The suggestion here is that Canada becomes the third country after the United States and Israel to launch airstrikes on Syrian soil on the pretext of targeting mischief making “non-state actors”. This reverses the position the prime minister took last fall, when Syria was declared to be “off-limits” to fighters of the Royal Canadian Air Force.
In so doing, long-time legal observer Michael Byers of the University of British Columbia, suggested that Canada was “taking sides in a decade-long debate” which was shaped by “George W. Bush and cultivated by his administration – very controversially.” Central to the debate was the breakdown of supposedly traditional views about one state taking action against another. Supposedly threatening non-state actors have become targets of the US-Israel view that, irrespective of which country is hosting them, they constitute legitimate targets.
The justifying counter to traditionalists comes in the form of self-defence arguments that are permitted under Article 51 of the UN Charter, though Harper initially tiptoed around it. In fact, Harper could only be dismissive of the questioning by Opposition leader Tom Mulcair as to whether the United Nations had been informed of this decision to move on Syria. “Has the prime minister,” posed the NDP leader, “written to the United Nations, laying out Canada’s justification for its planned intervention in Syria?” ISIS lawyers, sneered Harper, would hardly be taking Canada to court on the subject, a view that suggests much on the impoverishment of legal debate.
The task of picking a legal framework fell to Defence Minister Jason Kenney, who produced the apologetics of self-defence out of his bag of tricks, citing the views of Canada’s top legal eagle in the military. Self-defence remains the last refuge of the international law scoundrel – or at least one who wishes to see it used in violation of territorial integrity. According to James Bezan, parliamentary secretary to the minister of defence, “Collectively, the coalition – which includes the government of Iraq – needs to defend themselves and have the right to defend themselves from ISIL [ISIS].”
Foreign Affairs Minister Rob Nicholson decided to shift the onus on the Assad regime for not doing enough to curtail and destroy the forces of ISIL. “If Syria is unable or unwilling to prevent ISIL from staging operations into Iraq, that is a legal justification to get involved.” Ever a poor precedent, Nicholson cited the indiscreet and stomping US lead on the subject. “The Americans have operated in there for six months without resistance from the Syrian government.”

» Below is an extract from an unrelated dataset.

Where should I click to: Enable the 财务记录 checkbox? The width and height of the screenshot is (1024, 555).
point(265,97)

Tim Harper of the Toronto Star has found the brazen manner of Harper’s decision stunningly slothful. Canadians, “even those who slavishly back this mission – deserve more than a simplistic, ‘there are bad guys out there and we’re going to get them’ rationale, the product of either a tired, complacent government or one that values domestic politics over the inconveniences of international convention.”

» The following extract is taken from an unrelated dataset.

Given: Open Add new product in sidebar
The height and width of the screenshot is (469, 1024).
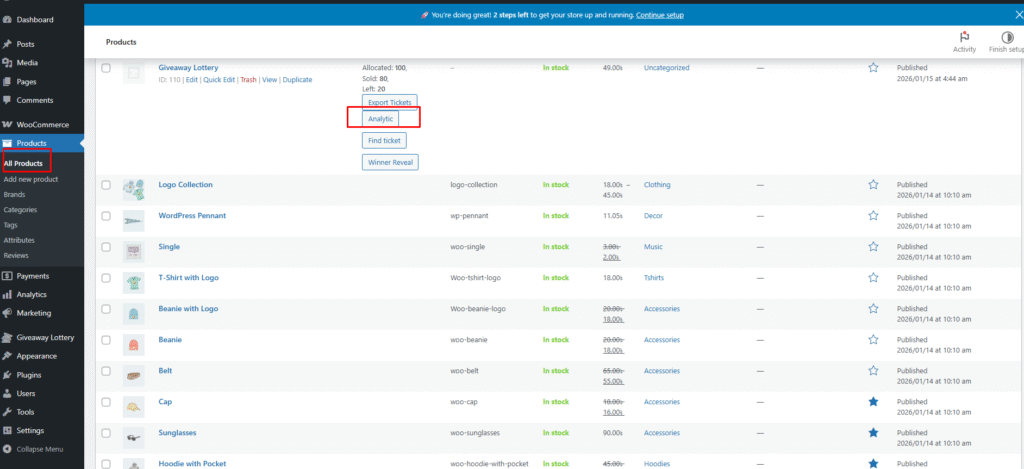Looking at the screenshot, I should tap(31, 179).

Liberal leader Justin Trudeau believes that such strikes will have another unintended consequence. Even the targeting breaches Syrian sovereignty, the Assad regime will profit from such fabulously expansive rationales of Canadian self-defence. “I believe the unintended but predictable consequence of helping (Assad) consolidate his grip on power in Syria is definitely something we could qualify as making things worse.”

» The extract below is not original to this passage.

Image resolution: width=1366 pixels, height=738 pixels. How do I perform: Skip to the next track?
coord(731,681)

The open-ended conflict, interminable, and impossible to gauge in terms of success, is here to stay. With that has come a relentless attenuation of state sovereignty. US forces strike with impunity in global borderlands. The term “self-defence,” which has been extended since 2001 via the US Congress Authorisation for Use of Military Force Against Terrorists resolution, is characterised by “precision munitions” and drone warfare.
Lawyers have warned that the sheer nature of such resolutions would be abused, as it has been. But others resort to that old idea that responsibility is also a relevant excuse in using violence to combat violence. To protect civilians, irrespective of their nationality, it may be necessary to wade into the murky waters of humanitarian intervention at the end of a missile. ISIS, for the University of Toronto’s Aurel Braun, represented a “credible, immediate and global threat” that justified the use of Article 51 (CBC, Mar 26). Besides, “Sovereignty is not only about right, but also about duties and responsibilities.”
The result of all of this? Territorial limits prove to be less relevant. Governments in power are inconsequential if they do not doff their hats to the holy church that is the responsibility to protect. If the designated enemy is an associate of terrorism, however one defines it, it constitutes a legitimate target irrespective of who governs the territory of residence. This is the law of the jungle moderated by the disingenuousness of moral force.